■ TASK STATEMENT ■
Rewrite the listing below with "UI agent" in place of each "GUI agent", leaving everything else unchanged.

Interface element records
## START

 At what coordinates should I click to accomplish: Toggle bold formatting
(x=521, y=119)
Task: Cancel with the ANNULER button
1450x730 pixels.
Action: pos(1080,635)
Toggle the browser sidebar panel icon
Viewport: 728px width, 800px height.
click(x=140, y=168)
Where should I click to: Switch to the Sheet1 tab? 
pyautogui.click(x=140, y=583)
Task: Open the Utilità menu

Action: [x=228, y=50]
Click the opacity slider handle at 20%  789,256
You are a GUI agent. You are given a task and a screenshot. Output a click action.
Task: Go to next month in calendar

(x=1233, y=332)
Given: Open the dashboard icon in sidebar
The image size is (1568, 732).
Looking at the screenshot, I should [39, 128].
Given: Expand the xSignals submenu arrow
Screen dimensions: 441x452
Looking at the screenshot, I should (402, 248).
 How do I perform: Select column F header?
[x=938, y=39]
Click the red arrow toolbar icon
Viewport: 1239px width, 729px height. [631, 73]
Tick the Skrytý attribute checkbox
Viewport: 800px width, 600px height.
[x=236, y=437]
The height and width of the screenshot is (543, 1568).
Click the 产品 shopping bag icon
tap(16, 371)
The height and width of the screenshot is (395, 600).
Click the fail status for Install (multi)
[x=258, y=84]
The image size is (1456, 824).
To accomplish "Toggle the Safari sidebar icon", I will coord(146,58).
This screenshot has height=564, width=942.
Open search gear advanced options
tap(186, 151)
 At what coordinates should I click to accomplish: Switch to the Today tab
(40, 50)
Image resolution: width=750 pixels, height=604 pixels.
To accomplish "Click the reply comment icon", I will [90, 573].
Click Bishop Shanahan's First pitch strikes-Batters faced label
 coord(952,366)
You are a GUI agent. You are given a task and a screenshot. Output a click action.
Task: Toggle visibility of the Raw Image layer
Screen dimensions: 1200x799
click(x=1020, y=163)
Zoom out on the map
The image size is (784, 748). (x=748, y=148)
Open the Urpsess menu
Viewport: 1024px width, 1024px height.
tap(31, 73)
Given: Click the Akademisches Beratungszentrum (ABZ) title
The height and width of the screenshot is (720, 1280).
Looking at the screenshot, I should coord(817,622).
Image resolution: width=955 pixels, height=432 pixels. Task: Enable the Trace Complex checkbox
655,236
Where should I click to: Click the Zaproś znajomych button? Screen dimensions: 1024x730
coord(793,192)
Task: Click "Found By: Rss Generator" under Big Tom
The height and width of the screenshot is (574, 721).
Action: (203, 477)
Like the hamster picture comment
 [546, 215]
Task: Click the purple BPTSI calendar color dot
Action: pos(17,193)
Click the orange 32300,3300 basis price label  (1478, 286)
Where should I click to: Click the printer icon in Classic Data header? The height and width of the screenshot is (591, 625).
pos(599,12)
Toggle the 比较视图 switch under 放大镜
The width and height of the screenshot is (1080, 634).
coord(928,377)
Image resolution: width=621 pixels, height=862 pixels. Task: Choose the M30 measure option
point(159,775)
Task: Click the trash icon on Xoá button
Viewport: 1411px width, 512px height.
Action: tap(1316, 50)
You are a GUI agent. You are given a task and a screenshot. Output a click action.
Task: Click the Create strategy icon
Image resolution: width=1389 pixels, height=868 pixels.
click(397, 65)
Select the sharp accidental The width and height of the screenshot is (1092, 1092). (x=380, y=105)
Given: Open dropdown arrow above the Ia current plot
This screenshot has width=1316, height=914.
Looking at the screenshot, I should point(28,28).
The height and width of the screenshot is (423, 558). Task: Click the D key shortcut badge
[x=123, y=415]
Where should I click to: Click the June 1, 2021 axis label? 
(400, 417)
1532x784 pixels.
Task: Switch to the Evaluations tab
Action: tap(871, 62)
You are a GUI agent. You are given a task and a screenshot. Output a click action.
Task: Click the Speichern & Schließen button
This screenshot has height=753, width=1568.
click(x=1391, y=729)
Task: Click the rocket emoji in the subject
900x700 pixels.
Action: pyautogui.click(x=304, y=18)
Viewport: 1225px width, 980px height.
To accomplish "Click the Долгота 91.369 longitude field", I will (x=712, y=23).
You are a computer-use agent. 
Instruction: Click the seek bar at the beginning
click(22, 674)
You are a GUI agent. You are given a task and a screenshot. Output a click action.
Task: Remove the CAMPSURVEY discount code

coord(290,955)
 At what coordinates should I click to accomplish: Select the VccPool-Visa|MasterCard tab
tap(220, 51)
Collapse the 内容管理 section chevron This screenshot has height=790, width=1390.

## END

■ EXERCISE RESULT ■
 At what coordinates should I click to accomplish: Toggle bold formatting
(x=521, y=119)
Task: Cancel with the ANNULER button
1450x730 pixels.
Action: pos(1080,635)
Toggle the browser sidebar panel icon
Viewport: 728px width, 800px height.
click(x=140, y=168)
Where should I click to: Switch to the Sheet1 tab? 
pyautogui.click(x=140, y=583)
Task: Open the Utilità menu

Action: [x=228, y=50]
Click the opacity slider handle at 20%  789,256
You are a UI agent. You are given a task and a screenshot. Output a click action.
Task: Go to next month in calendar

(x=1233, y=332)
Given: Open the dashboard icon in sidebar
The image size is (1568, 732).
Looking at the screenshot, I should [39, 128].
Given: Expand the xSignals submenu arrow
Screen dimensions: 441x452
Looking at the screenshot, I should (402, 248).
 How do I perform: Select column F header?
[x=938, y=39]
Click the red arrow toolbar icon
Viewport: 1239px width, 729px height. [631, 73]
Tick the Skrytý attribute checkbox
Viewport: 800px width, 600px height.
[x=236, y=437]
The height and width of the screenshot is (543, 1568).
Click the 产品 shopping bag icon
tap(16, 371)
The height and width of the screenshot is (395, 600).
Click the fail status for Install (multi)
[x=258, y=84]
The image size is (1456, 824).
To accomplish "Toggle the Safari sidebar icon", I will coord(146,58).
This screenshot has height=564, width=942.
Open search gear advanced options
tap(186, 151)
 At what coordinates should I click to accomplish: Switch to the Today tab
(40, 50)
Image resolution: width=750 pixels, height=604 pixels.
To accomplish "Click the reply comment icon", I will [90, 573].
Click Bishop Shanahan's First pitch strikes-Batters faced label
 coord(952,366)
You are a UI agent. You are given a task and a screenshot. Output a click action.
Task: Toggle visibility of the Raw Image layer
Screen dimensions: 1200x799
click(x=1020, y=163)
Zoom out on the map
The image size is (784, 748). (x=748, y=148)
Open the Urpsess menu
Viewport: 1024px width, 1024px height.
tap(31, 73)
Given: Click the Akademisches Beratungszentrum (ABZ) title
The height and width of the screenshot is (720, 1280).
Looking at the screenshot, I should coord(817,622).
Image resolution: width=955 pixels, height=432 pixels. Task: Enable the Trace Complex checkbox
655,236
Where should I click to: Click the Zaproś znajomych button? Screen dimensions: 1024x730
coord(793,192)
Task: Click "Found By: Rss Generator" under Big Tom
The height and width of the screenshot is (574, 721).
Action: (203, 477)
Like the hamster picture comment
 [546, 215]
Task: Click the purple BPTSI calendar color dot
Action: pos(17,193)
Click the orange 32300,3300 basis price label  (1478, 286)
Where should I click to: Click the printer icon in Classic Data header? The height and width of the screenshot is (591, 625).
pos(599,12)
Toggle the 比较视图 switch under 放大镜
The width and height of the screenshot is (1080, 634).
coord(928,377)
Image resolution: width=621 pixels, height=862 pixels. Task: Choose the M30 measure option
point(159,775)
Task: Click the trash icon on Xoá button
Viewport: 1411px width, 512px height.
Action: tap(1316, 50)
You are a UI agent. You are given a task and a screenshot. Output a click action.
Task: Click the Create strategy icon
Image resolution: width=1389 pixels, height=868 pixels.
click(397, 65)
Select the sharp accidental The width and height of the screenshot is (1092, 1092). (x=380, y=105)
Given: Open dropdown arrow above the Ia current plot
This screenshot has width=1316, height=914.
Looking at the screenshot, I should point(28,28).
The height and width of the screenshot is (423, 558). Task: Click the D key shortcut badge
[x=123, y=415]
Where should I click to: Click the June 1, 2021 axis label? 
(400, 417)
1532x784 pixels.
Task: Switch to the Evaluations tab
Action: tap(871, 62)
You are a UI agent. You are given a task and a screenshot. Output a click action.
Task: Click the Speichern & Schließen button
This screenshot has height=753, width=1568.
click(x=1391, y=729)
Task: Click the rocket emoji in the subject
900x700 pixels.
Action: pyautogui.click(x=304, y=18)
Viewport: 1225px width, 980px height.
To accomplish "Click the Долгота 91.369 longitude field", I will (x=712, y=23).
You are a computer-use agent. 
Instruction: Click the seek bar at the beginning
click(22, 674)
You are a UI agent. You are given a task and a screenshot. Output a click action.
Task: Remove the CAMPSURVEY discount code

coord(290,955)
 At what coordinates should I click to accomplish: Select the VccPool-Visa|MasterCard tab
tap(220, 51)
Collapse the 内容管理 section chevron This screenshot has height=790, width=1390.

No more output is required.